But it hardly seems fair to expect, say, France to get as many medals as the USA, simply because they have about one-fifth the population. Shouldn’t their 41 medals in ’08 count for something? In fact they beat the US on a per-capita basis. In the current (2012) Olympics, as of two days ago Slovenia led the medal table per capita, says the New York Times. (This actually isn’t a case of a small country winning one medal; the Slovenes, at that point, had four medals for their two million people.) Medals per capita has up-to-the-minute data; as of this writing New Zealand (one medal per 443,262 people) has pulled ahead of Slovenia, and Grenada (110,821 people; one medal) is in the lead and is quite likely to stay there. Historical data is available as well; since 1984 it’s always been a very small country in the per-capita lead.

But per-capita counting is probably a little bit too aggressive in adjusting high-population countries downwards, because there are some events that have a limit in number of competitors per country. Team sports come to mind; there’s no way the USA will win more than two medals in basketball, despite its dominance. (Of course I’m trying to prop up the USA here!

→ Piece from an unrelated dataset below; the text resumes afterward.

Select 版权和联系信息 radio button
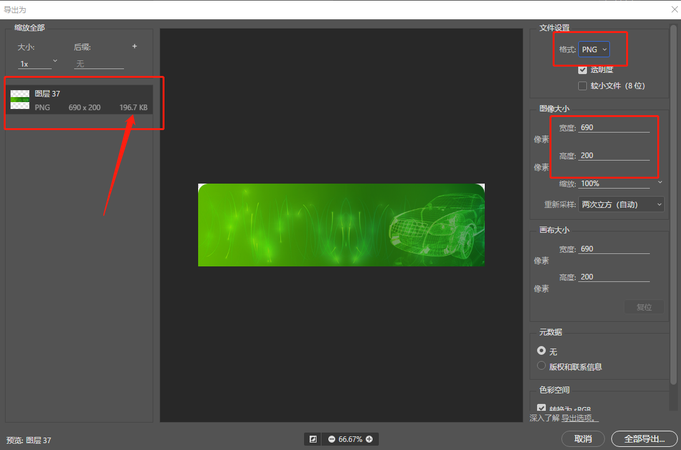Image resolution: width=681 pixels, height=450 pixels. pyautogui.click(x=541, y=367)
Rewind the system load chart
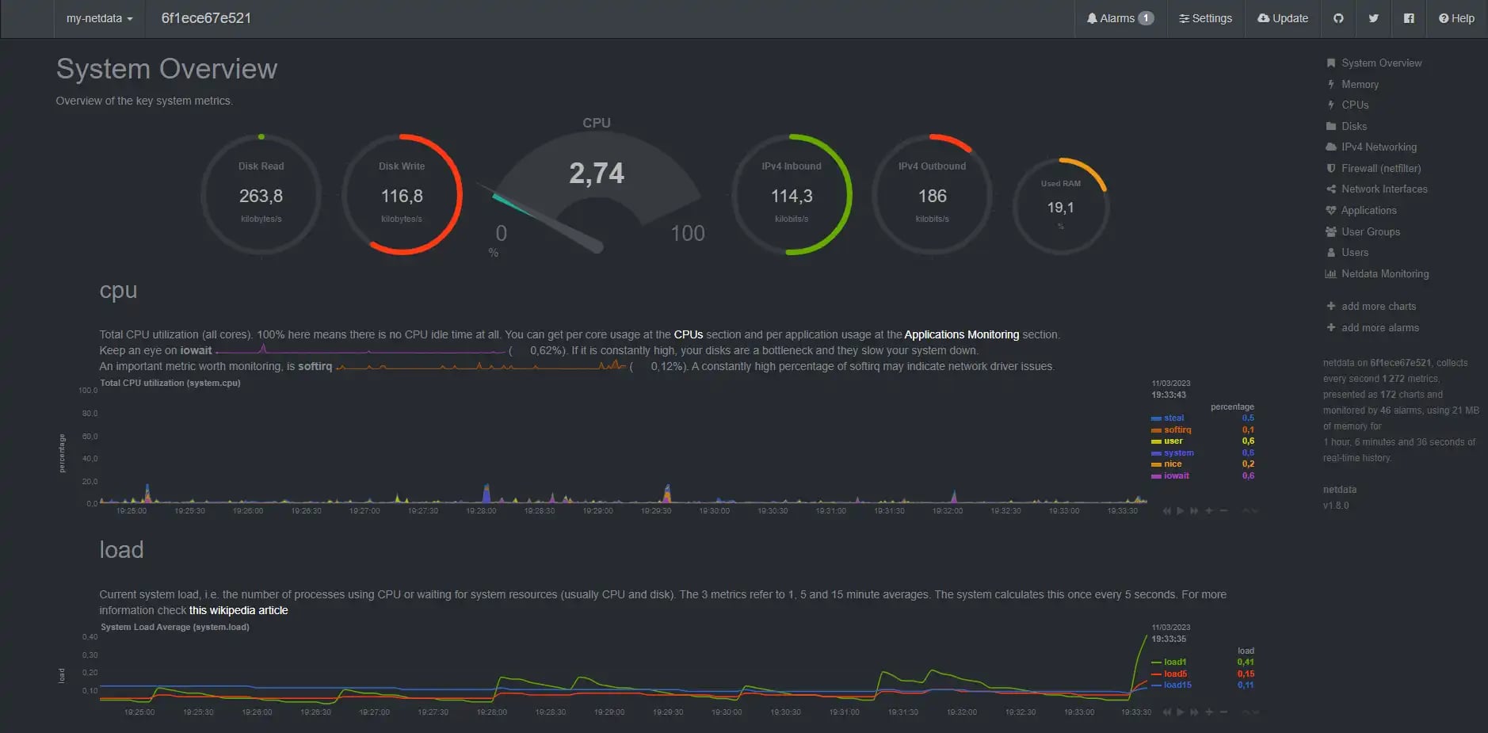Viewport: 1488px width, 733px height. (x=1166, y=712)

The site’s creator, Craig Nevill-Manning, is a New Zealander.) We could do regression to determine how many medals we’d expect a country of a given size to win, and then judge countries relative to that benchmark.

So here’s a way to put a partial order on countries: country A is “better” at the Olympics as country B at the Olympics if A wins more medals than B and has smaller population. We can plot the medal counts in a scatterplot — see below. The “winners” of the Olympics — and there are many — are all the maxima under this partial order, that is, all the countries for which no smaller country got more medals. Winners therefore include the lowest-population country to win a medal — in ’08, that was Iceland — and the country that won the most medals — that is, the USA. Intermediate between them, in 2008, were the Bahamas, Jamaica, Belarus, Cuba, Australia, Great Britain, and Russia. On the scatter plot below, these are those countries for which, if you draw a vertical line and a horizontal line through the point representing them, there are no points in the upper left quadrant; I’ve drawn those lines for Australia.

So far in 2012 the leaders in this category are China, the USA, Great Britain, Australia, Romania, Hungary, Slovenia, Estonia, and Grenada. (But don’t read too much into the differences between these lists, especially at the small-country end; during the Olympics such a list will be biased towards countries that happen to be good in events that happen early on.) I’ll put out the final results once the Olympics end.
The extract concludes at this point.